--- START ---

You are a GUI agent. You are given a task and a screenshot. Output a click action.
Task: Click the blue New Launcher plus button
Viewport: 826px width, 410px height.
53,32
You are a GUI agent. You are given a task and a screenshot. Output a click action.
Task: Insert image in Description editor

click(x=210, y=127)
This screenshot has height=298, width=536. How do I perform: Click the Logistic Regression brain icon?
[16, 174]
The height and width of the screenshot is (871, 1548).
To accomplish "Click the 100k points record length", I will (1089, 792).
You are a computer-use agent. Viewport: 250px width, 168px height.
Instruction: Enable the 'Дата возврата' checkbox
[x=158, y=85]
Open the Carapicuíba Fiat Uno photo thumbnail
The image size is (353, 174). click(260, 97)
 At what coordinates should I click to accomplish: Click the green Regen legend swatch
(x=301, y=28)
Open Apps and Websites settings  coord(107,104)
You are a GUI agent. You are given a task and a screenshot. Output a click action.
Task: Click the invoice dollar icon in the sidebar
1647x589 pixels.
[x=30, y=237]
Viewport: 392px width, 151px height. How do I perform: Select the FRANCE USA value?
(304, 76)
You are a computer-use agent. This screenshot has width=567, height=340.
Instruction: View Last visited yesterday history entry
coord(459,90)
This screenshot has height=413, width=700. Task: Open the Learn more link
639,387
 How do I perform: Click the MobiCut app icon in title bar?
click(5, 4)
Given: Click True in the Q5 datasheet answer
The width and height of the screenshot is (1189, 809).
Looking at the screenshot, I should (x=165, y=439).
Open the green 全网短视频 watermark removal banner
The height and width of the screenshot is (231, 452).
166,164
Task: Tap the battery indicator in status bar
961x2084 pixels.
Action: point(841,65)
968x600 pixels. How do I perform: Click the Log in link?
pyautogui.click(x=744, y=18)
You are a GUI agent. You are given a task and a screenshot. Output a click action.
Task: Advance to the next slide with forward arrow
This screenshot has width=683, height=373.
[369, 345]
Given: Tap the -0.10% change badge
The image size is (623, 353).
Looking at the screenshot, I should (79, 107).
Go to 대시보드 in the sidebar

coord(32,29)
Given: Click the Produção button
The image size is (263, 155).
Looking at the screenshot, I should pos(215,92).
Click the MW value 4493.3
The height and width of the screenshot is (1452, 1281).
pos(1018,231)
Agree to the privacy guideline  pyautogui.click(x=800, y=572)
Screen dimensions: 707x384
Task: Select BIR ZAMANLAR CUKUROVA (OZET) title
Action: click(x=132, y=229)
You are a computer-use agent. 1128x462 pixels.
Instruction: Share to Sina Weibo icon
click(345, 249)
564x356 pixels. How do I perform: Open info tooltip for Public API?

--- END ---

Requirement >> Your answer should consist of the lines above that hold the word "computer".

Exercise answer >>
You are a computer-use agent. Viewport: 250px width, 168px height.
You are a computer-use agent. This screenshot has width=567, height=340.
You are a computer-use agent. 1128x462 pixels.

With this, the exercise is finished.